2 The following facts are undisputed unless otherwise noted. Further, facts that were not contradicted by citations to admissible evidence are deemed admitted. See Giannullo v. City of New York, 322 F.3d 139, 140 (2d Cir. 2003) (“If the opposing party . . . fails to controvert a fact so set forth in the moving party's Rule 56.1 statement, that fact will be deemed admitted.”). A. Francis (“Francis Decl.”), Ex. C (“Inmate Investigative Report”) at 2, ECF No. 102-6.) In response to his request for protective custody, Plaintiff spoke to Defendant Pope, with Defendant Metzger present, and told them about his pain. (See Consol. 56.1 Stmt. ¶ 3, 46.) This was Plaintiff’s first time interacting with Defendants Pope and Metzger. (Id. ¶ 7, 46.) Plaintiff had photographs taken of the bruises and redness on his chest and hands and had no other visible

injuries. (Id. ¶¶ 4-5.) After spending 20 minutes with Defendants Pope and Metzger, Plaintiff was taken to see medical staff. (Id. ¶¶ 6, 8.) At approximately 2:32 p.m., Plaintiff was examined by a nurse at MDC, who reported that Plaintiff “[r]eport[ed] pain during inspiration and expiration to [his] left rib,” had “[n]o respiratory distress,” had “[t]wo older bruises [on his] left upper arm,” and that his “[l]eft rib area [wa]s tender to palpation.” (Id. ¶ 9; Francis Decl., Ex.
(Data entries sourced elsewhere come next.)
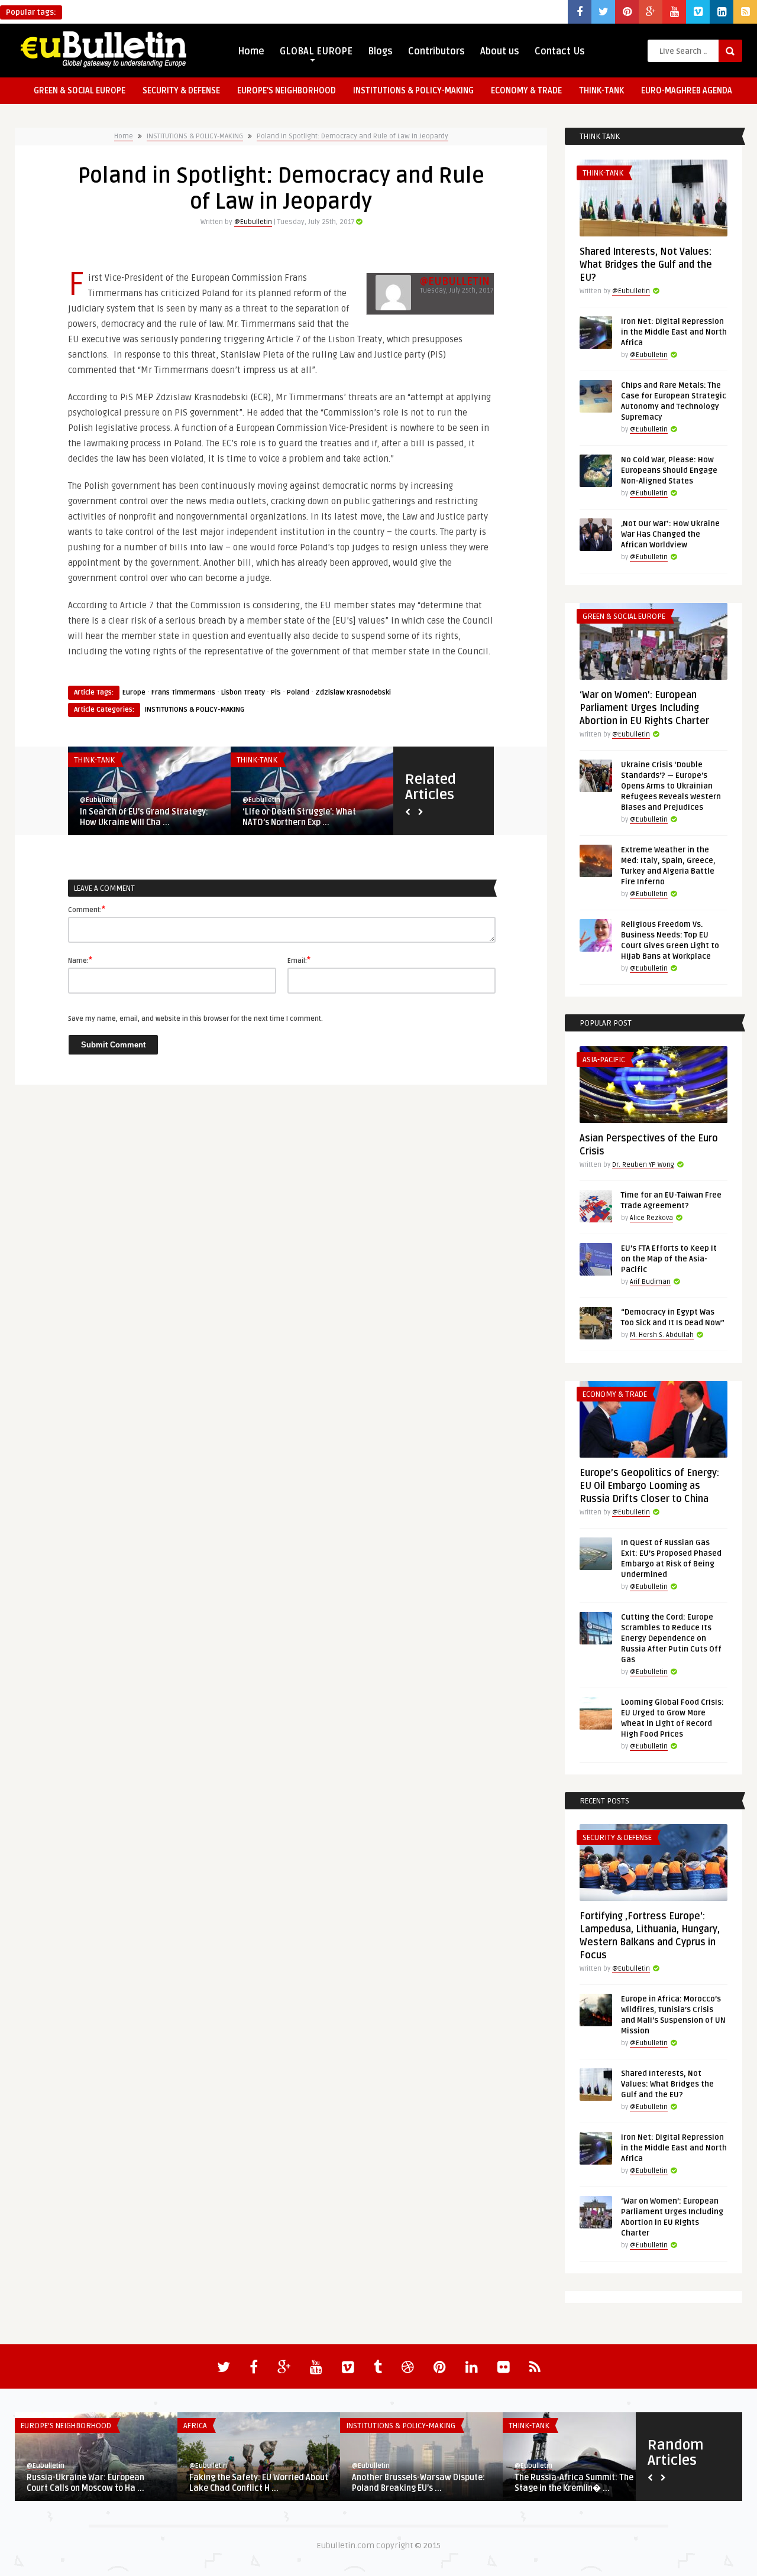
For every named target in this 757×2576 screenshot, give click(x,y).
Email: (298, 960)
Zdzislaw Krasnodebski (353, 692)
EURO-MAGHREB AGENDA (686, 91)
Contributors (436, 51)
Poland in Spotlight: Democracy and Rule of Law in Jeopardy (352, 136)
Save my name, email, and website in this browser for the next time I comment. (195, 1019)
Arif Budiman (650, 1282)
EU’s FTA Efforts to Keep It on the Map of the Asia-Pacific (669, 1259)
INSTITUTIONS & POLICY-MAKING (413, 91)
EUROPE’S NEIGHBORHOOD (286, 91)
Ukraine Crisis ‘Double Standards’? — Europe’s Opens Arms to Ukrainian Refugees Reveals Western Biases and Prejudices (671, 786)
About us (499, 51)
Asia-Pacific (604, 1060)
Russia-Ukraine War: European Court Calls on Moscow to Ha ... (85, 2483)
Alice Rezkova (651, 1218)
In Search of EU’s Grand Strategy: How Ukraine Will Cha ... (144, 817)
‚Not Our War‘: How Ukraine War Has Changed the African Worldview (670, 534)
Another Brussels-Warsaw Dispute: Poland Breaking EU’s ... (418, 2483)
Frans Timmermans (183, 692)
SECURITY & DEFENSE (181, 91)
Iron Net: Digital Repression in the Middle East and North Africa (674, 332)
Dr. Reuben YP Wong (643, 1165)
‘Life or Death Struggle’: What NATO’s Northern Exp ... (299, 817)
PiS (276, 692)
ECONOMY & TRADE (526, 91)
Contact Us (560, 51)
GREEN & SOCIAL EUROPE (79, 91)
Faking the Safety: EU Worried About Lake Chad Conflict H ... (258, 2483)
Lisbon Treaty (243, 692)
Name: (80, 960)
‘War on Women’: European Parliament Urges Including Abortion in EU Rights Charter (644, 708)
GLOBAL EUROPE (316, 51)
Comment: (86, 909)
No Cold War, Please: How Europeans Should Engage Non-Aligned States (669, 470)
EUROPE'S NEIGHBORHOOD (66, 2426)
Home (251, 51)
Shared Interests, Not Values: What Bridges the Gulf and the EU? (646, 265)
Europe (133, 692)
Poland (298, 692)
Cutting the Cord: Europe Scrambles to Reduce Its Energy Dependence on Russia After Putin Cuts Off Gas (671, 1639)
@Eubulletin (253, 222)
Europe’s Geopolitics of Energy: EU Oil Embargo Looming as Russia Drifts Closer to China (649, 1486)
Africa (195, 2426)
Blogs (380, 51)
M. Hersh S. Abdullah (662, 1335)
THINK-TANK (601, 91)
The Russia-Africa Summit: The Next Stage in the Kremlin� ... (584, 2483)
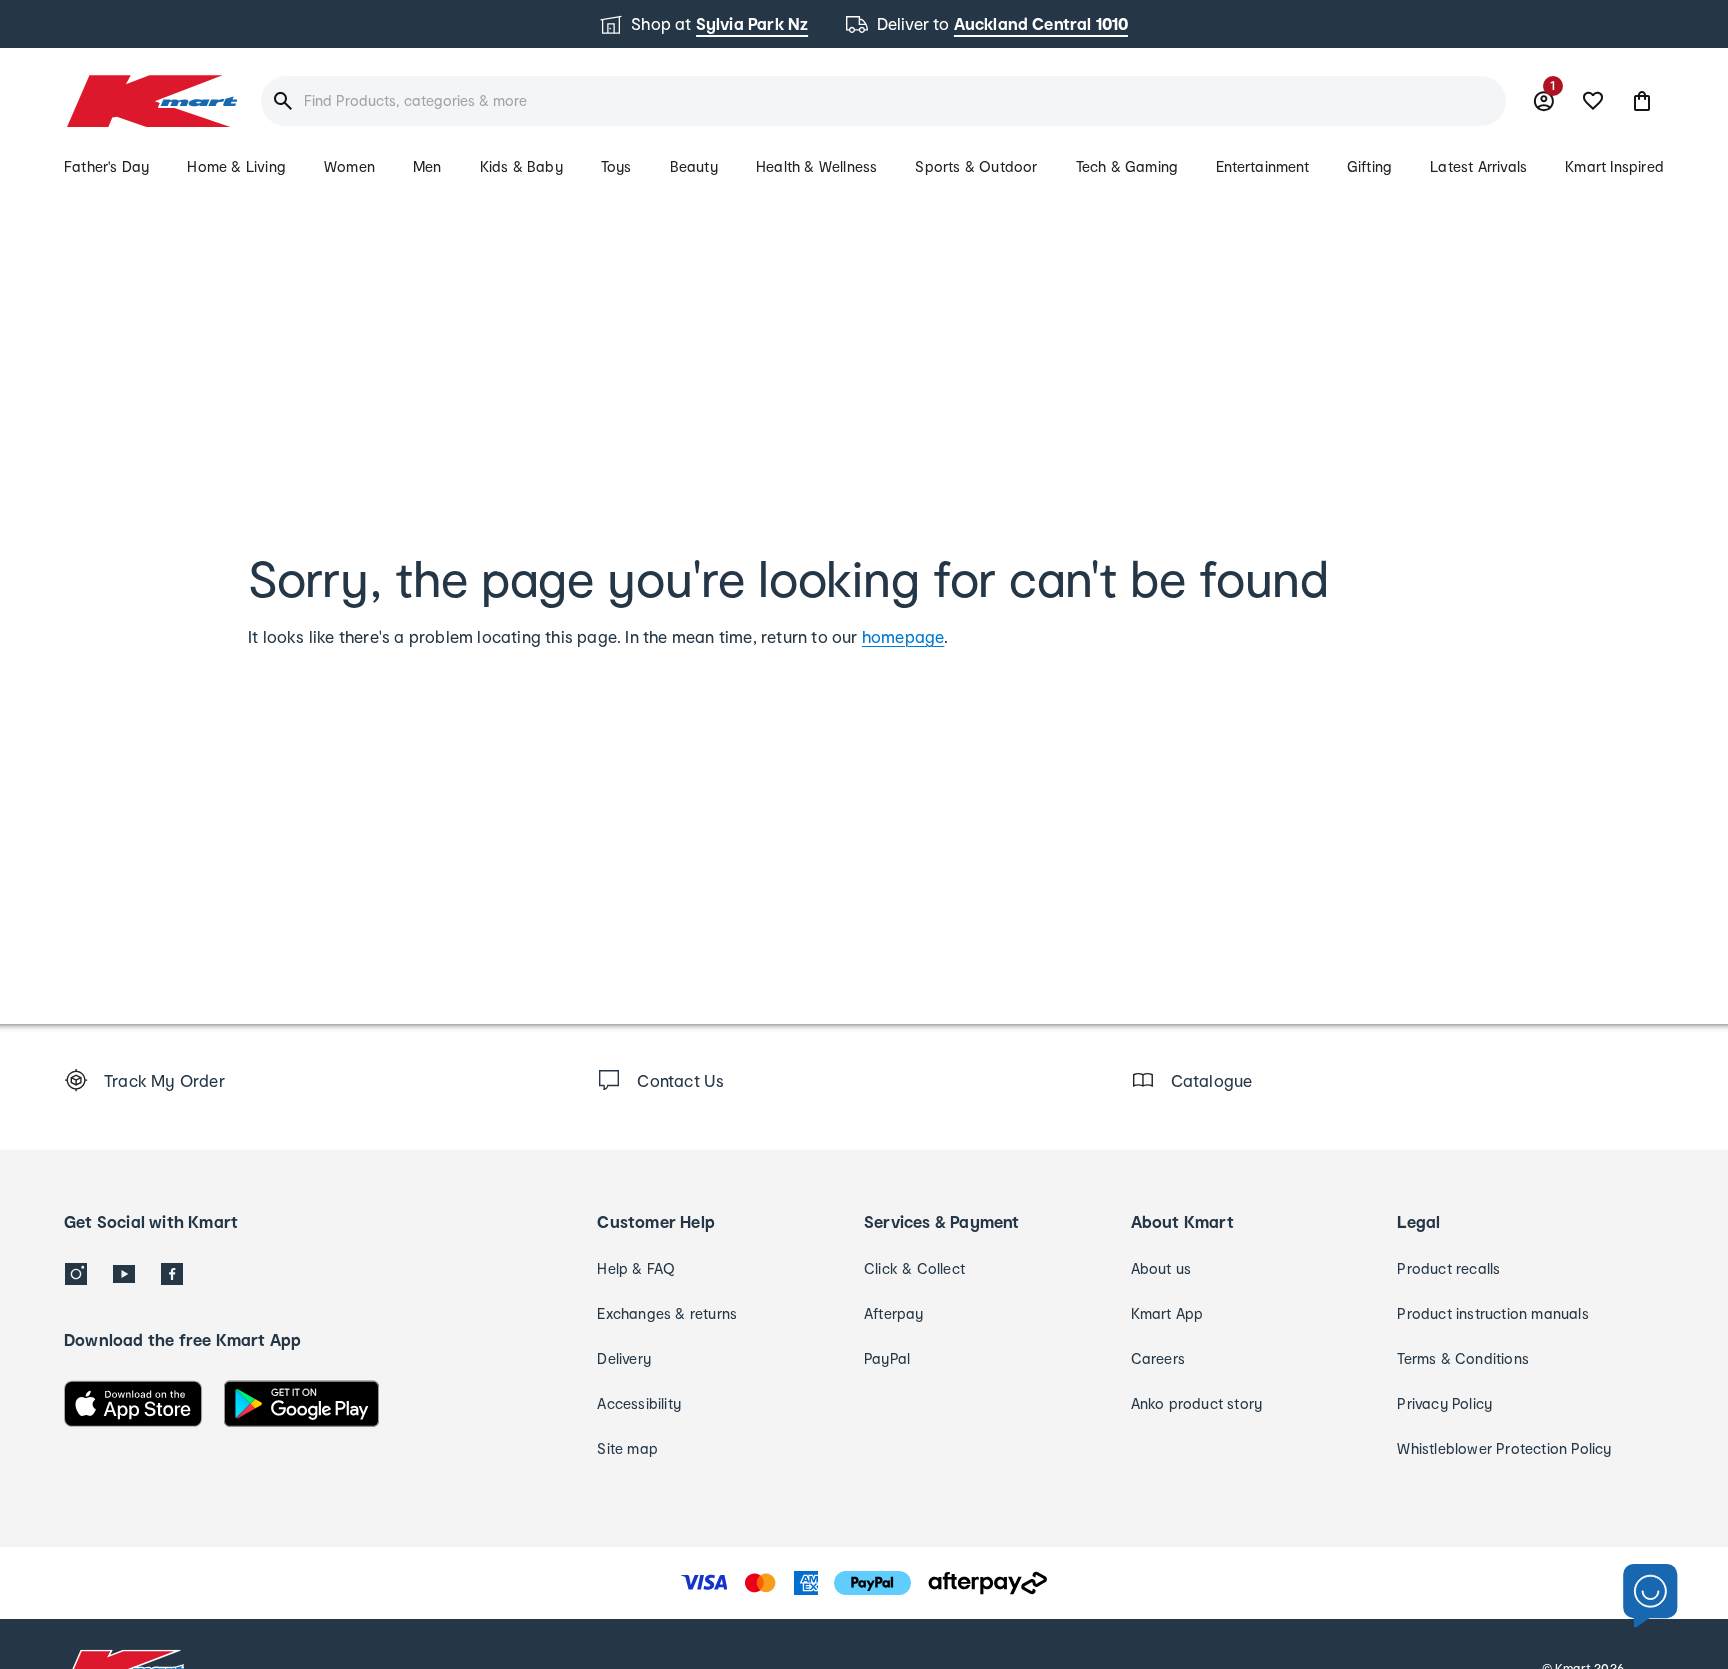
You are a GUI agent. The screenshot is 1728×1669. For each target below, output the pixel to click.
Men (427, 166)
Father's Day (106, 166)
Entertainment (1262, 166)
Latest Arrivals (1478, 166)
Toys (616, 166)
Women (349, 166)
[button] (1642, 101)
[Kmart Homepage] (150, 101)
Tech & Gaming (1127, 166)
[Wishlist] (1593, 101)
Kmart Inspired (1614, 166)
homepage (903, 636)
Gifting (1369, 166)
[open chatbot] (1650, 1596)
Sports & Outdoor (976, 166)
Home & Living (236, 166)
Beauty (694, 166)
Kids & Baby (521, 166)
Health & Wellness (816, 166)
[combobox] (883, 101)
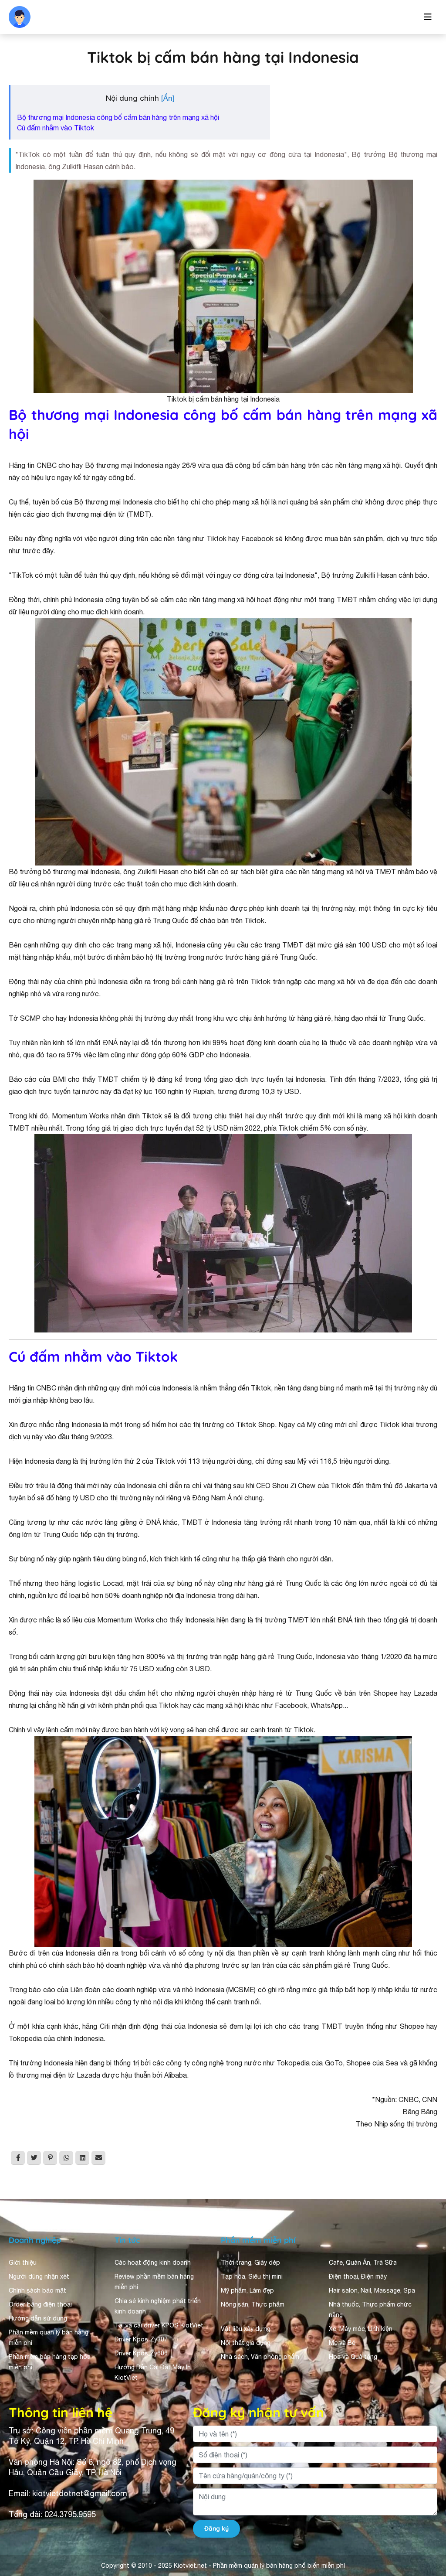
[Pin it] (50, 2158)
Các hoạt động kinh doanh (153, 2262)
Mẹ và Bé (342, 2342)
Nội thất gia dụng (245, 2342)
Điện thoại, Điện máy (358, 2276)
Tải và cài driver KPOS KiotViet (159, 2325)
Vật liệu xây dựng (245, 2328)
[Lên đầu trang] (426, 2535)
D (“July 12 Record of Clinical Encounter”) at 2, ECF No. 102-7.) The nurse also reported that Plaintiff’s skin was intact, “[n]o other marks[,] abrasions or injuries,” and “[n]o impairments” were observed, and Plaintiff stated that his neck hurt because he was grabbed by the throat, but he “denie[d] difficulty swallowing

or chewing.” (Francis Decl., July 12 Record of Clinical Encounter at 2.) The nurse informed Plaintiff that x-rays would be ordered and prescribed him Motrin for his pain. (Id.) The nurse further informed Plaintiff to “contact medical with any questions or concerns,” and Plaintiff “verbalized understanding and was agreeable with [the] plan of care.” (Id.) The parties do not dispute that Plaintiff received the pain medication and the x-ray. (See Consol. 56.1 Stmt. ¶¶ 10- 12.) However, the parties dispute whether the pain medication was appropriate relative to the amount of pain that Plaintiff experienced and whether the x-rays were sufficiently timely. (See id.) Plaintiff was placed in the Segregated Housing Unit (“SHU”) from July 12, 2017, to August 9, 2017. (Id. ¶ 48.) Plaintiff asserts that he experienced extreme pain in his mouth3 and ribs during that time. (Id. ¶ 49.) Plaintiff’s ribs eventually healed. (Id. ¶ 13.) II. February 2019 Events On February 4, 2019, at 10:29 a.m., Plaintiff sent an email to medical staff via Trulincs stating that his stomach was killing him, he was throwing up blood, and his left side was numb.

(Id. ¶ 50; Nazryan Decl., Ex. 6 (“Feb. 4 Trulincs Email”) at 1, ECF No. 103-8.) There is no record that Plaintiff was seen by medical staff that day, beyond the administration of his regular medication at 8:19 p.m. (Consol. 56.1 Stmt. ¶ 51; Supp. Decl. of Kimberly A. Francis (“Supp. Francis Decl.”), Ex. N (“Medication Administration Record”) at 1, ECF No. 104-5.) On February 5, 2019, Plaintiff spoke to Defendant Calixte about his pain, stating that he could not eat and was vomiting blood. (Consol. 56.1 Stmt. ¶ 14.) The parties dispute whether Plaintiff also told Defendant Calixte that he “couldn’t stand up, was curled up, and couldn’t walk.” (Id.) This was the first time that Plaintiff interacted with Defendant Calixte, and Defendant Calixte did not know Plaintiff prior to this interaction. (Id. ¶ 17.) Defendant Calixte

informed Plaintiff that he would call medical staff. (Id. ¶ 15.) Defendant Calixte radioed down to medical staff, but was placed on standby and did not have an opportunity to speak with them at that time. (Id. ¶ 56.) Sometime later that day, Defendant Metzger came to Plaintiff’s unit and spoke to Defendant Calixte and Plaintiff about Plaintiff’s medical issue. (Id. ¶ 18.) The parties dispute whether Defendant Metzger directed Defendant Calixte to call medical staff a second time. (Id.) Nonetheless, Defendant Calixte told Plaintiff that he called medical staff again. (Id. ¶ 19.) Defendant Calixte did not activate his body alarm in response to Plaintiff’s medical

3 Pursuant to Plaintiff’s deposition testimony, Plaintiff was also experiencing pain from a ruptured root canal, unrelated to the injuries reported to Defendants Pope and Metzger.